In Arkansas v. Diamond Lakes Oil Co., 347 Ark. 618, 623, 66 S.W.3d 613, 616 (2002), the Arkansas Supreme Court first asserted that "[t]he limitation period found in § 16-56-105 begins to run when there is a complete and present cause of action, and, in the absence of concealment of the wrong, when the injury occurs, not when it is discovered." The court in Diamond Lakes, 347 Ark. at 624-25, 66 S.W.3d at 617-18, nevertheless went on to apply what is called a "discovery rule" even though there was no active concealment of the injury, partly on the ground that the plaintiff had not known either the cause or source of his injury until less than three years before the suit was filed. The court also seems to have held that the statute did not begin to run until the plaintiff could have known the “scope of the injury,” id., 347 Ark. at 625, 66 S.W.3d at 618; but in the context we believe that the word "scope" was not employed in Diamond Lakes as a synonym for "nature and extent." We believe instead that the Arkansas Supreme Court in Diamond Lakes was saying that the statute does not begin to run until the plaintiff knows, or reasonably should have known, that its land had suffered a remediable injury, that is, one that was not merely technical or nominal. We therefore respectfully disagree with the district court's conclusion.
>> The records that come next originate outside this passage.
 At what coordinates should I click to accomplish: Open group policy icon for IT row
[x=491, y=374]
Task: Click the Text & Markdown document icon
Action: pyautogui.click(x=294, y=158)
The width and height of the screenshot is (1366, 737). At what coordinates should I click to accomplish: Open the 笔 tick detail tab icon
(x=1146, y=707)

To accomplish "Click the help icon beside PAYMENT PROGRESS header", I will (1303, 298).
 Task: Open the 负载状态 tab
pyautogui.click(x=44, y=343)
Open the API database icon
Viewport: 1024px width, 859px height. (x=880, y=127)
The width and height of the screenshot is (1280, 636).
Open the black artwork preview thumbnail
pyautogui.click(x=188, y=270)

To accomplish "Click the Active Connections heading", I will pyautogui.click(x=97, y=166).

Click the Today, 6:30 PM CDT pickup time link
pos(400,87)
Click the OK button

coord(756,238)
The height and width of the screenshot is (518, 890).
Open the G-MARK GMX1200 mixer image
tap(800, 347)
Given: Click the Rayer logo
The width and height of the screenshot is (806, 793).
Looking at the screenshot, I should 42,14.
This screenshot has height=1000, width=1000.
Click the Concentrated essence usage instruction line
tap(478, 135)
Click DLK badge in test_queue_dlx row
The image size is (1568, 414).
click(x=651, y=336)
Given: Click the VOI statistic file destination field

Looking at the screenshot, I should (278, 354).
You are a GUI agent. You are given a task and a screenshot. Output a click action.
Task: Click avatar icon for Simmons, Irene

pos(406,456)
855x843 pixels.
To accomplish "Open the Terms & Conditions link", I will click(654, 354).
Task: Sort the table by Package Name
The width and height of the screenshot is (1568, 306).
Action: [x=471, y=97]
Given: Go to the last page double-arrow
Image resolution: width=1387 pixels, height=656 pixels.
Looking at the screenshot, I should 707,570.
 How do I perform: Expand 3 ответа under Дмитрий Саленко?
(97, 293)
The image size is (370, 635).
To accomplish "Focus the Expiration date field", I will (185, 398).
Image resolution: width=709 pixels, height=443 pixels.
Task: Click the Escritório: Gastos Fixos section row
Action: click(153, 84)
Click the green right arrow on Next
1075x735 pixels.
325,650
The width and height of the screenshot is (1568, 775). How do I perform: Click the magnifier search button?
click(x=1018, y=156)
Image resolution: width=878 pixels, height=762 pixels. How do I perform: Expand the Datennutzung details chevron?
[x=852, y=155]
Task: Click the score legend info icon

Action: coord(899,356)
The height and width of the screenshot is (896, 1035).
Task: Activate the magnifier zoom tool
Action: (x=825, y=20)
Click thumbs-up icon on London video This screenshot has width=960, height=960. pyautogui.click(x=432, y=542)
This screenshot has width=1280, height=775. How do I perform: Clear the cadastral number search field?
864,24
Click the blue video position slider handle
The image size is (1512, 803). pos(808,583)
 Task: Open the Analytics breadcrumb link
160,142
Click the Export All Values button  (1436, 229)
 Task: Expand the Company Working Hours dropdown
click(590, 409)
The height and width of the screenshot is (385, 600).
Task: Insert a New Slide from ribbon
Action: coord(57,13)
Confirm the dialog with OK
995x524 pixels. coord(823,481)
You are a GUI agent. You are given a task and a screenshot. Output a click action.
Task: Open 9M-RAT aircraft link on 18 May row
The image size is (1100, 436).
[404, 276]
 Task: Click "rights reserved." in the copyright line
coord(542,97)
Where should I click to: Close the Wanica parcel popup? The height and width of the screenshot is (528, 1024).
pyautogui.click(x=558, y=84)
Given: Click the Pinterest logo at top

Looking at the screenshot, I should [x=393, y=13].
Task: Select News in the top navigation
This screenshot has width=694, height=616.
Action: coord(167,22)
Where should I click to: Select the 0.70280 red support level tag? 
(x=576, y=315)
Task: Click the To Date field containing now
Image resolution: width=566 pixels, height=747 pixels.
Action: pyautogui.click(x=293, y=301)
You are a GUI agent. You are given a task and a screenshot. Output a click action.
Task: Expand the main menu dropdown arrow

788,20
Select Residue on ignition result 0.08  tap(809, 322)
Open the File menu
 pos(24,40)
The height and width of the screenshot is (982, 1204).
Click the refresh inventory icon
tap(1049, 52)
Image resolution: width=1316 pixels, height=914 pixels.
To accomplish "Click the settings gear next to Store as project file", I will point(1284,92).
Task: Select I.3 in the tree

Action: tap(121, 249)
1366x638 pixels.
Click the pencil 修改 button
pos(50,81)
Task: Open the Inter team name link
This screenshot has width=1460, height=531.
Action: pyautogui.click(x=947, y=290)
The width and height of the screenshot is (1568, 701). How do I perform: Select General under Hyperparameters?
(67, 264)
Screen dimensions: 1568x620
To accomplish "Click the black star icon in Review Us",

-3- We reach this conclusion after an examination of other Arkansas cases of relevance. In Martin v. Arthur, 339 Ark. 149, 157, 3 S.W.3d 684, 688 (1999), for instance, the court stated that a statute of limitations begins to run when the damage occurs. In McEntire v. Malloy, 288 Ark. 582, 586, 707 S.W.2d 773, 776 (1986), the court held that "[o]nce a prospective plaintiff knows she has been injured by a wrongdoer her cause of action has occurred," and she can, at this point, "investigate the extent of the injury ... and present evidence of its present and probable future extent." In Diamond Lakes itself, moreover, the court noted that the plaintiff was arguing that the statute did not begin running until the plaintiff "could ascertain the full nature and extent of the injury," a phrase that the court assiduously avoided using when it decided the case. Our confidence in our interpretation of Arkansas case law is buttressed by the fact that we know of no state whatever in which an injured party must know the full extent of the damages that it may recover before the statute of limitations begins to run on its claim. Indeed, the cases on this issue are legion. See, e.g., Goodhand v. United States, 40 F.3d 209, 212 (7th Cir. 1994) (holding that it "is a general principle of limitations law" that a "statute of limitations begins to run upon the discovery of the injury, even if the full extent of the injury is not discovered until much later").

We are clear that in this case Highland knew enough about its tort claims to cause the statute of limitations to commence running more than three years before it filed suit. It knew of the existence of ground contamination by June, 1996, at the latest, when it received the first environmental report. The report told Highland that the contaminants in its groundwater exceeded the maximum contaminant levels established by the Environmental Protection Agency as safe. In 1991, moreover, because of past soil contamination, a mortgagee refused to extend a loan on the six- acre burn area even though the contamination had been corrected. Highland was therefore on notice that soil contamination could seriously affect its property values. Thus, Highland knew more than three years before it filed its action that a cognizable

-4- injury, something more than a technical trespass, had occurred. And since it knew by June, 1996, that BEI was the source of the contaminants, its tort actions are barred.

The district court correctly noted that the Arkansas Supreme Court has cautioned that reasonable doubts about when a statute of limitations began to run ought to be resolved in favor of allowing a claim to proceed.